Авторы, собственно, сами лучше всех чувствуют в себе этот лирический инстинкт, как птицы – магнитную тягу полюса, и имеют столько же оснований ему доверять, полагаясь на то, что он, при любых петлях, все равно не даст им отклониться от цели. Поэтому они, в общем, и позволяют и должны позволять себе не обращать внимания на «ребяческие» суждения. Добавлю здесь еще замечание Одена: «иные критики, порицая произведение или отрывок, исключают возможность того, что автор давно предвидел каждое их слово».

Но меня всерьез начинает занимать вопрос – как все-таки обстояло дело с сердцем Анубиса? В том смысле, насколько вообще изучена анатомия древнеегипетских божеств? Есть миф об Осирисе, которого убивают, разъединяют на части его тело, затем вновь собирают и воскрешают, но говорится там что-нибудь про сердце? По верованиям древних египтян, основное назначение сердца – свидетельствовать после смерти о прижизненных делах его владельца, чтобы боги могли решить, какой дальнейшей участи он достоин. Сам Анубис и взвешивал при этом сердце на судебных весах. А вот могли ли сами боги быть лично для себя заинтересованы в такой процедуре? Им-то уж никак не грозило умереть и не нужно было опасаться последующего приговора. Мне почему-то хочется представить их… текучими. Целиком из монолитной, но живой, пластичной и подвижной субстанции.
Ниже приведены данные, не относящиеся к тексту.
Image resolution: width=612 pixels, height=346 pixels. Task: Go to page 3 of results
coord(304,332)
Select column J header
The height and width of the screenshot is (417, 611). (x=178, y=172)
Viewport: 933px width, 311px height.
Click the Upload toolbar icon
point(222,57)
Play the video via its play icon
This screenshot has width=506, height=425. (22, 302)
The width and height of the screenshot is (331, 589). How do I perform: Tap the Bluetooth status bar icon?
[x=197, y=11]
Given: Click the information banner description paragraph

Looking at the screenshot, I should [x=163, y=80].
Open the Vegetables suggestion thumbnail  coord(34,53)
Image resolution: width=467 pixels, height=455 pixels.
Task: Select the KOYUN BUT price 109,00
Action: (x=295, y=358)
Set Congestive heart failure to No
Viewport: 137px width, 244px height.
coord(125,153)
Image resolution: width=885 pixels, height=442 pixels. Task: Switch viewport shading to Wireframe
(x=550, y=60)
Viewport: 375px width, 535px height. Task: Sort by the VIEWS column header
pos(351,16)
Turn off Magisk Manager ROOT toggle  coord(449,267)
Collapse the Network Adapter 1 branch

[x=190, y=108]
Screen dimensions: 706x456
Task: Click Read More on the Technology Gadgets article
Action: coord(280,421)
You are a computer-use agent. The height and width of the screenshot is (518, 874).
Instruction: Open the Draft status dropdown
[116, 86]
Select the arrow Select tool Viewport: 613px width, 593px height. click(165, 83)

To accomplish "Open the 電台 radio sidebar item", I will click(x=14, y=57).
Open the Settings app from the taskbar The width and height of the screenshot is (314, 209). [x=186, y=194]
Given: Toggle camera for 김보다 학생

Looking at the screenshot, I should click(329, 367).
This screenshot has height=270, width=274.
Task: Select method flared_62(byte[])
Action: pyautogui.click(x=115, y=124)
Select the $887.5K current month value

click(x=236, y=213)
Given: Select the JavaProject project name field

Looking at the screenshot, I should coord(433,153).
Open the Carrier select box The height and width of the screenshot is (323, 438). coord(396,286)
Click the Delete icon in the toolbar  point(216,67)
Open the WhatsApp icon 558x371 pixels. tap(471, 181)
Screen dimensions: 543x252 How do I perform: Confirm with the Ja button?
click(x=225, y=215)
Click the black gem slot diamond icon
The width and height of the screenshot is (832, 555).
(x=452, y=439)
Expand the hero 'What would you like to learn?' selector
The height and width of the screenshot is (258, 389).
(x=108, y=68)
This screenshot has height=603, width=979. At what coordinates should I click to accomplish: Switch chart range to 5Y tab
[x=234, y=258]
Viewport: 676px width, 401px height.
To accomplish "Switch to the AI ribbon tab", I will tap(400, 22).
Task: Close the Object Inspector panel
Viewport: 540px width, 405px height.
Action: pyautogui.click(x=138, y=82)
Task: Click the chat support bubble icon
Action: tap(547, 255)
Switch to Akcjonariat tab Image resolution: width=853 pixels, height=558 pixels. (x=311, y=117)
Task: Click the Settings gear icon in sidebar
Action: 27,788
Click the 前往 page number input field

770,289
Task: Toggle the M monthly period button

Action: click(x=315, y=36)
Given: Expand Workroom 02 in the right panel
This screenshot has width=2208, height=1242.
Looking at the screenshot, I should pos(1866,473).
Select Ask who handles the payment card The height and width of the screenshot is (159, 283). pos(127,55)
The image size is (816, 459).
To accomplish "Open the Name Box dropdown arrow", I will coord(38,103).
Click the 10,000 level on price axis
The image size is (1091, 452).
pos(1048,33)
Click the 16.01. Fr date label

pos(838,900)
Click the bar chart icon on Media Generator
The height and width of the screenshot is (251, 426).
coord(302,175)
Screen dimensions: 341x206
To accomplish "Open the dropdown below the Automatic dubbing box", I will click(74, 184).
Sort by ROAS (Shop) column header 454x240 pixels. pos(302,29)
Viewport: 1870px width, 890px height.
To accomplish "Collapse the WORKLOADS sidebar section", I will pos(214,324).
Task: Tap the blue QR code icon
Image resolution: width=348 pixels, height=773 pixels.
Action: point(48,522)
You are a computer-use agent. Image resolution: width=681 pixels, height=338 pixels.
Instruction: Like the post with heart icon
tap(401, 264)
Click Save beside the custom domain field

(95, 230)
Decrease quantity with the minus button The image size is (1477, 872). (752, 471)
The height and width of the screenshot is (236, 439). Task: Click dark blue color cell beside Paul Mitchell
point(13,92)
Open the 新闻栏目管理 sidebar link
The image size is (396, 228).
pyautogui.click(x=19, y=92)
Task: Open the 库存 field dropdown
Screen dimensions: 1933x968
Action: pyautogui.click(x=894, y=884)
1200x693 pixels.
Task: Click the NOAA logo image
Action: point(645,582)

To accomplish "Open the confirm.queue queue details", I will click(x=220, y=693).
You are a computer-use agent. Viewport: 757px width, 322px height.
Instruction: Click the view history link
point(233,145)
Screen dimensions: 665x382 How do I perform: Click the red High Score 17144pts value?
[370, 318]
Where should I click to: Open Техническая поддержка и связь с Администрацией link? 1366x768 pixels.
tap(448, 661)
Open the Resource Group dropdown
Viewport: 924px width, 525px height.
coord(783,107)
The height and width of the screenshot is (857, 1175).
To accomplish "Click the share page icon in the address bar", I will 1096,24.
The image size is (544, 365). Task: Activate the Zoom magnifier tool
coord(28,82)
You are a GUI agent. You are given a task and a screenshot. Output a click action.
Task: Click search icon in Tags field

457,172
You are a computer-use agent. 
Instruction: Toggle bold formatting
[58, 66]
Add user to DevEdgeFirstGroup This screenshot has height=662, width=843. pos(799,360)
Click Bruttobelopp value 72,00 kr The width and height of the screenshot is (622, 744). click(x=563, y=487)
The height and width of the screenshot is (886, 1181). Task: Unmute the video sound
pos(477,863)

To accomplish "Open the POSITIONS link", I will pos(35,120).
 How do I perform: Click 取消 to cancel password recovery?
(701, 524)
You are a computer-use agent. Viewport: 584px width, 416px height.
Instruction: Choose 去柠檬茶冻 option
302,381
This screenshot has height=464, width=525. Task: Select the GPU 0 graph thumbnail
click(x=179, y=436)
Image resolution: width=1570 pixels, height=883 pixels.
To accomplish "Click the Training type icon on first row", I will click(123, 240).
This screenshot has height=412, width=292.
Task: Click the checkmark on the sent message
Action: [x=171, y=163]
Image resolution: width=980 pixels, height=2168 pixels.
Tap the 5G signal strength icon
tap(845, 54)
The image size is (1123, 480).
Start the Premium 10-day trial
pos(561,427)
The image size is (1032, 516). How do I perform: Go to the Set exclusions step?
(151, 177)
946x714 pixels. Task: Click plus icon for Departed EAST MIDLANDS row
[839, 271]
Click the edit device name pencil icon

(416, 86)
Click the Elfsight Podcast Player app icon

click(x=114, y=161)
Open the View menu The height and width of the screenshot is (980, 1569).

А ведь основные образы такого проявления: подвижная пластичность, текучесть, перетекание, впитывание, пропитывание, растворение – всегда и характеризуют тот или иной «психологический пейзаж» в книгах Ю.Б. Причем часто это выглядит так, будто никакой границы между внутренним состоянием и собственно внешней средой изначально не существует. (Один из самых рядовых, нейтральных набросков: «Сероватый офисный пластик делает жизнь такой же… сероватой, слегка гудящей, привычно мигающей и скучной. Я уже весь был в этой серости, весь, с потрохами» — «Мезенцефалон»). У американского поэта Одена, на которого я выше ссылалась, есть замечательно контрастное стихотворение «Неизвестный гражданин», с подзаголовком: «этот мраморный монумент воздвигнут за счет государства в честь ХС/07/М/378». Далее описывается этот гражданин, ХС: «…наши Социальные Психологи отмечают его популярность среди сослуживцев, ему нравилась выпивка. Пресса сообщает, что он покупал газету ежедневно, и его реакция на рекламу была нормальна во всех отношениях. Полисы, заведенные на его имя, доказывают, что он был застрахован от всего, по его Карте Здоровья видно, что в больнице он побывал один раз и вышел оттуда излеченным. Отчеты Исследования Производств и Высокого Уровня Жизни совместно объявляют его высокочувствительным к преимуществам Кредита, он был обладателем всего, необходимого современному человеку: проигрывателя, радио, автомобиля, кондиционера. В исследованиях Общественного Мнения значится, что его мнение всегда надлежащим образом соответствовало ситуации: когда был мир, он был за мир, когда была война, он воевал. Он был женат, прибавил пятерых детей к численности населения, это количество наш Демограф объявляет совершенно правильным для родителей этого поколения…». Дочитав стихотворение до конца, как-то начинаешь подозревать, что «монумент» — на самом-то деле и есть ХС/07/М/378 — сделавший последнее усилие и достигший последней степени своей героической среднестатистичности.

«Паралич – богохульство более страшное, чем самое ужасное ругательство» — несомненно, что и Миллер был как раз из противоположной породы — «подвижных и текучих», стремящихся за грань, влекомых внутренней стихией, не уча ее различать собственную природу и внешнюю. Он сказал, как о чем-то, само собой разумеющемся: «Это в крови у нас – тоска по раю. Тоска по иррациональному». А я думаю о том, какое все же удивительное это явление – человек, которого ведет его «тоска по иррациональному». Для меня (вероятно, и большинства) мир, разумеется, не рай, да и не тюрьма. Скорее – армия, где каждый носит свои условия существования, как униформу. «Тоска по иррациональному»? Надо вполне понимать, что здесь эта вещь существует только с отрицательным значением, и никогда не будет представлять прямой ценности. Всего-то – предоставит возможность написать великолепную книгу.